Academic background
- Alma mater: University of Southampton
- Thesis: The archaeological eye: visualisation and the institutionalisation of academic archaeology in London (2011)
- Doctoral advisor: Stephanie Moser

Academic work
- Discipline: Archaeology
- Sub-discipline: Public archaeology Digital archaeology
- Institutions: University of York Museum of London Archaeology

= Sara Perry =

British archaeologist

Sara Perry is an archaeologist. Her research focuses on public archaeology and the use of digital media in archaeology and heritage. She is the Director of Research and Engagement at Museum of London Archaeology.

==Biography==
Perry has a BA and MA in Anthropology from the University of Victoria. She completed her PhD in 2011 at the University of Southampton, supervised by Stephanie Moser, with a thesis titled: "The archaeological eye: visualisation and the institutionalisation of academic archaeology in London".
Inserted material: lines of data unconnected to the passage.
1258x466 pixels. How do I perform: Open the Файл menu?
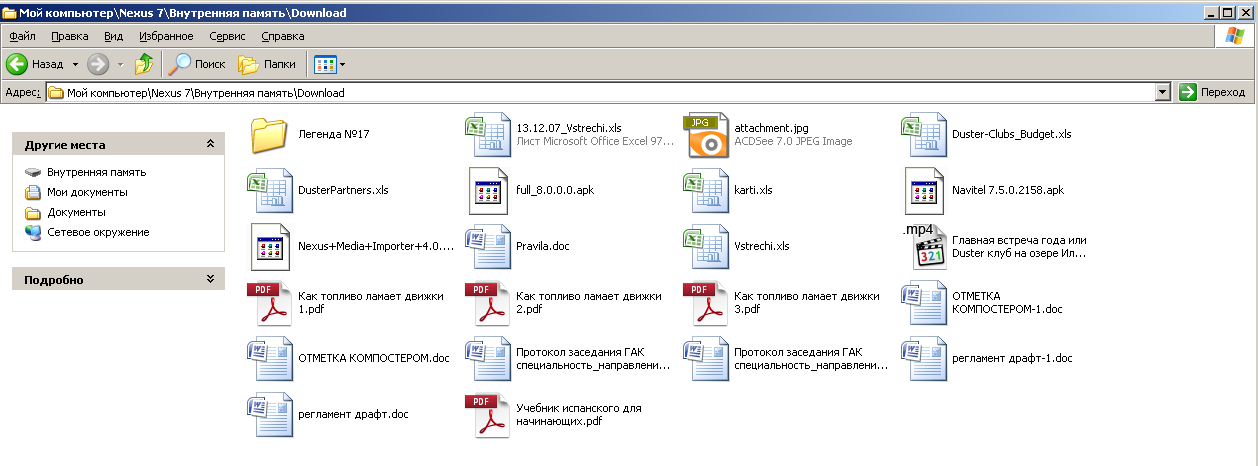point(22,36)
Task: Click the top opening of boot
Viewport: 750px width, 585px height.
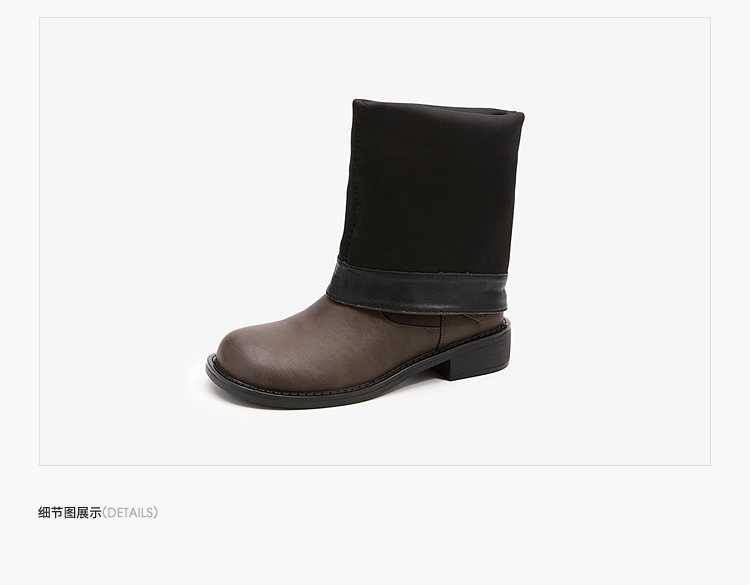Action: (x=439, y=109)
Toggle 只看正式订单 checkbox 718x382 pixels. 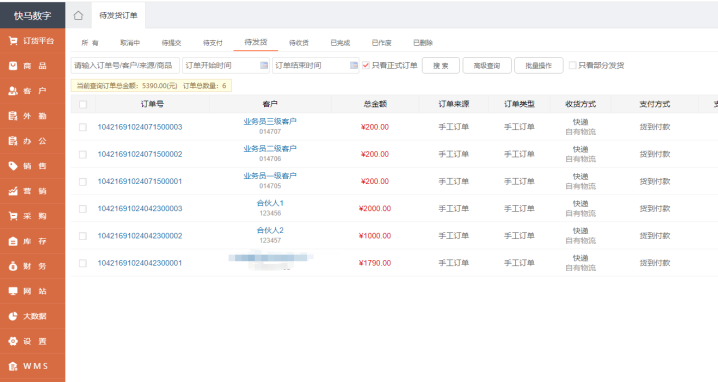coord(366,65)
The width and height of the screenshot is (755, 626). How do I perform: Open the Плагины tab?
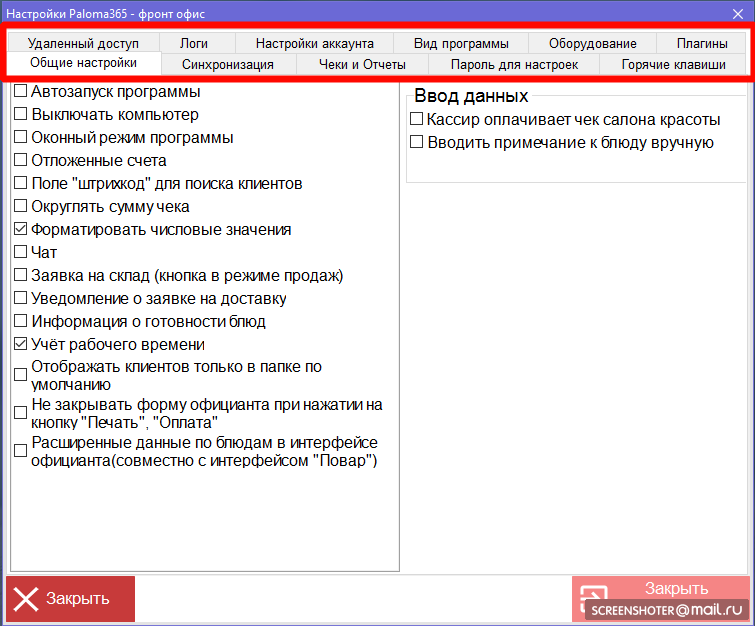click(x=701, y=43)
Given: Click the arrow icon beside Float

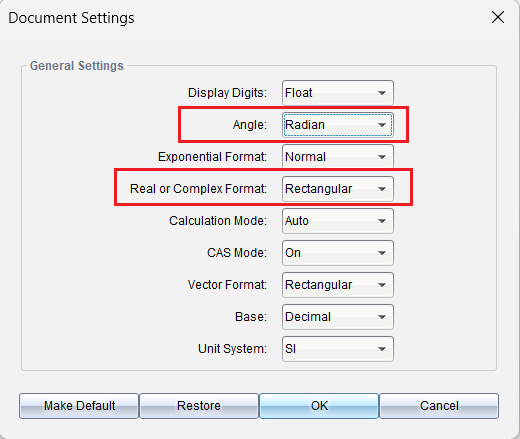Looking at the screenshot, I should point(382,93).
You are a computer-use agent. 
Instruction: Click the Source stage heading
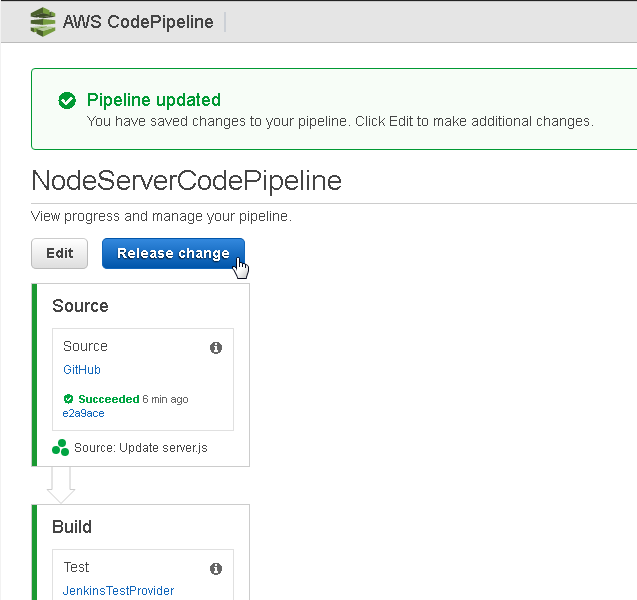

Perry spent eight years teaching at the University of York. She held the role of Senior Lecturer in Cultural Heritage Management in November 2019 when she left the University to join MOLA. She is the head of Visualisation at the Neolithic site of Çatalhöyük.
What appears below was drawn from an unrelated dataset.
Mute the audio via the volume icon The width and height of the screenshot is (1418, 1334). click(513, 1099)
In 2015 Perry was named as one of the Jisc '50 most influential UK higher education professionals on social media'. In 2016 she was nominated for the Times Higher Education Award for Most Innovative Teacher of the Year, as well as being awarded a Vice-Chancellor's Teaching Award from the University of York. Perry was elected as a Fellow of the Society of Antiquaries of London on 25 March 2021.

==Select publications==
- Perry, Sara, 2019. "The Enchantment of the Archaeological Record". European Journal of Archaeology 22(3), 354–371.
- Perry, Sara, Roussou, Maria, Mirashrafi, Sophia S., Katifori, A., and McKinney, Sierra, 2019. "Shared Digital Experiences Supporting Collaborative Meaning-Making at Heritage Sites". In Hannah Lewi, Wally Smith, Dirk vom Lehn, Steven Cooke (eds.), The Routledge International Handbook of New Digital Practices in Galleries, Libraries, Archives, Museums and Heritage Sites. London: Routledge. 143–156.
- Perry, Sara, 2018. Why are Heritage Interpreters Voiceless at the Trowel's Edge? A Plea for Rewriting the Archaeological Workflow. Advances in Archaeological Practice 6(3), 212–227.
- Perry, Sara, 2017. "Archaeology on television, 1937". Public Archaeology 16(1), 3-18.
- Perry, Sara, 2014. "Professionalization: Archaeology as an ‘Expert’ Knowledge". In C. Smith (ed.), Encyclopedia of Global Archaeology. Springer. 6150–6159.